We could have done it carefully and methodically, built a space station FIRST, then a lunar orbital station, and finally, landed on the moon at the end of an infrastructure-building project.

We could have gone to the moon and KEPT GOING, and developed it, rather than just making quick trips as Cold War publicity stunts.

As it is, it's been more than 35 years since the last person walked on the moon.
 
Our strategy to land on the Moon "before this decade is out" certainly sped up space progress in the short term. However, I don't think it slowed space progress in the long term.

While it may have been more methodical to built orbital stations first, it is also much more costly. Not only do you need the heavy-lift launch vehicles to loft the stations into orbit, but you need to send a steady stream of supplies if anyone is to live there. This would require a much larger number of missions, and at the time, the affects of long-term stays in space on the human body were unknown.

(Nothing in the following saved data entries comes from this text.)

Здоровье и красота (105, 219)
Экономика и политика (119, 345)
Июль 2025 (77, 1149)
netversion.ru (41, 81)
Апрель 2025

In fact, it was only after the Apollo program was canceled that parts of the Saturn V rocket were re-used to create Skylab, the first US space station.

A lunar station would have committed NASA to a large number of missions, and it would have been more expensive than the Apollo missions, due to the larger payload weight and necessary resupply. Putting humans on the surface for a few hours was cheaper and more enlightening than studying the Moon from orbit.

Putting humans on Mars is an even more expensive proposition, and the technology was simply not in place (and still isn't). Perhaps it could have been if the funding given during the 60s had been continued until today, but NASA's budget shrunk to a fraction of its former size.

So I'd have to say that it is the smaller budget that retarded space progress, not the overall strategy.
 
Considering the state of the Earth, it scares me to think of us able to expand our horizons.
 
I never thought of it in that way but you do make a good point. What I don't understand is your meaning of "kept going?" It sounds nice but can't be that easy.